Relief filled Wilfred’s breast at the sight of Stanny in his usual place, over against the wall, his back to the door. Impossible to tell if he were drunk. It required more than a casual glance to discover that in Stanny. Opposite him sat Mitzi of course, with her seraphic, unchanging smile. The wide-eyed, soulless, pretty creature!—Not soulless, really; one must be fair; soulless only to them. Stanny, brooding upon her face, was giving everything away in his eyes. Andreas, the proprietor, passing to and fro with the drinks, scarcely troubled to hide his contempt. Wilfred became hot with angry compassion.

Big Andreas greeted him with loud heartiness, the while his black eyes glittered remotely. They hated each other. Mitzi turned her smile on Wilfred, offering him an adorable, plump, cruel little paw with short tapering fingers. That is to say, the kind of hand which is called cruel, he thought. In reality there was no cruelty in Mitzi; she was merely docile. Stanny looked around at him without any expression whatever; and by that, Wilfred knew he was drunk. He dropped into the seat beside Stanny, and a glass of tchai was put before him.

“ ’Ello, Vee’fred!” said the adorable Mitzi “ ’Ow you was to-night?”

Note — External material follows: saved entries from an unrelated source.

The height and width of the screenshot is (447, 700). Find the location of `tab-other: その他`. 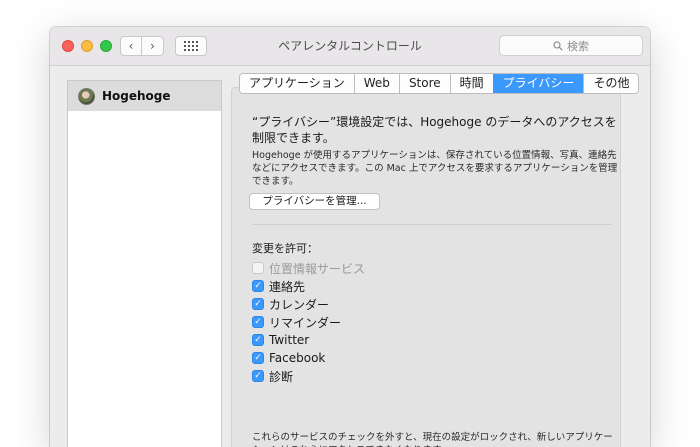

tab-other: その他 is located at coordinates (611, 84).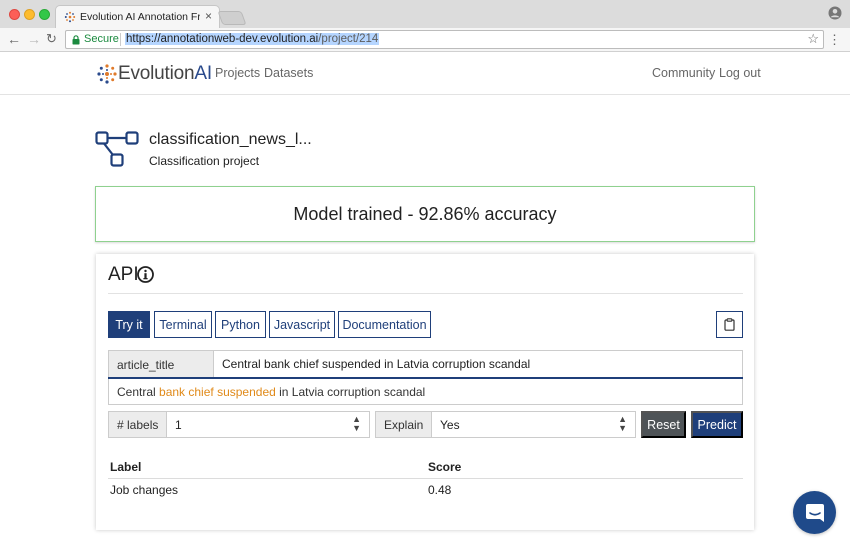 The image size is (850, 548). What do you see at coordinates (44, 14) in the screenshot?
I see `maximize-window-button` at bounding box center [44, 14].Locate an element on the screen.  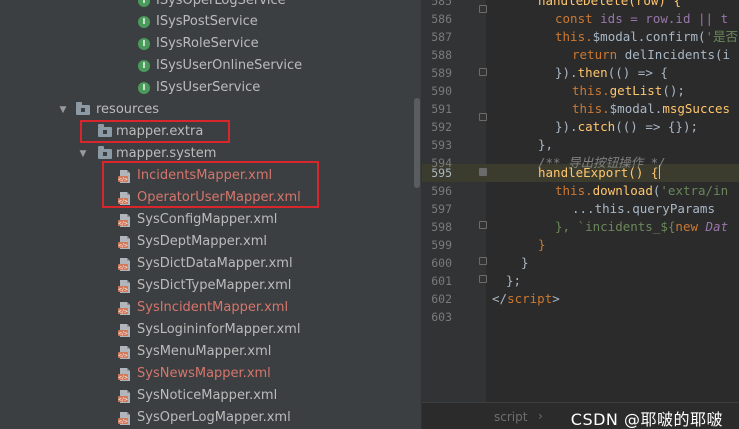
tree-item-label: ISysPostService is located at coordinates (207, 22).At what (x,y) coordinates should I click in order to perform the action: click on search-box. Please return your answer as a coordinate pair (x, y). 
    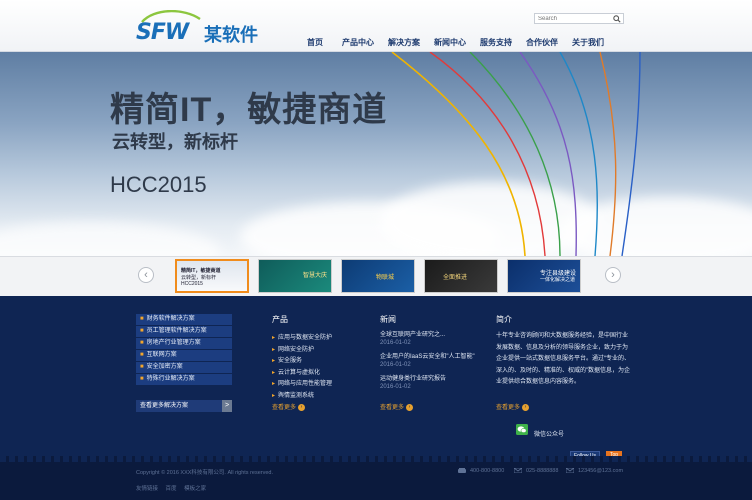
    Looking at the image, I should click on (579, 18).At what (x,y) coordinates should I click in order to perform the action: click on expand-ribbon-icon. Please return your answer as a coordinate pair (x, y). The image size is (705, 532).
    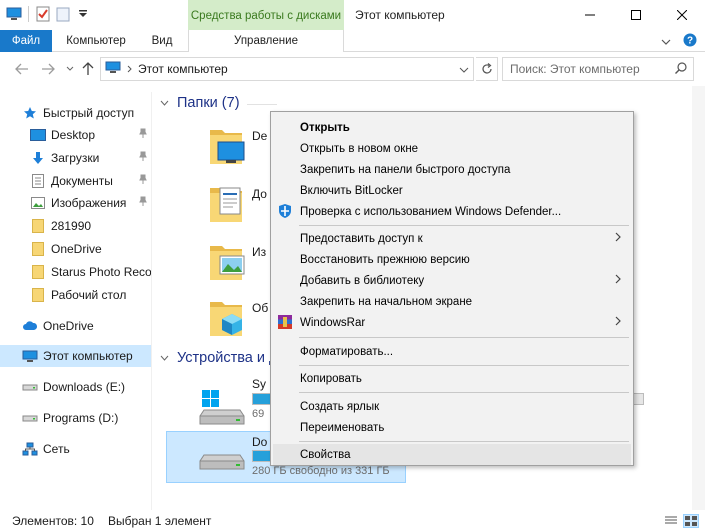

Wilfred was fully sensible of her magical quality—the quality of a red rose beginning to unfold; but it left him unperturbed. For one thing she was too foreign. “Out o’ sight!” he replied. “I don’t need to ask how you are. You are prettier than ever to-night.”

“You lie!” said Mitzi, pouting good-humoredly. “You no t’ink I pretty girl. You t’ink I ogly girl.”

“Aw, shucks!” said Wilfred. “You know quite well you’re the prettiest girl East of Third avenue!”

Mitzi, having exhausted her English, relapsed into her smile. Occasionally she made a droll face at either Stanny or Wilfred and murmured: “Aw, shucks!” Mitzi could sit and smile at a man—any man, the whole evening through without betraying either tedium or self-consciousness. There was that in her smile Wilfred thought, which called into being fires she was incapable of comprehending.

Wilfred was aware that anger was smoking within Stanny. Finally it puffed out spitefully: “What do you want here?”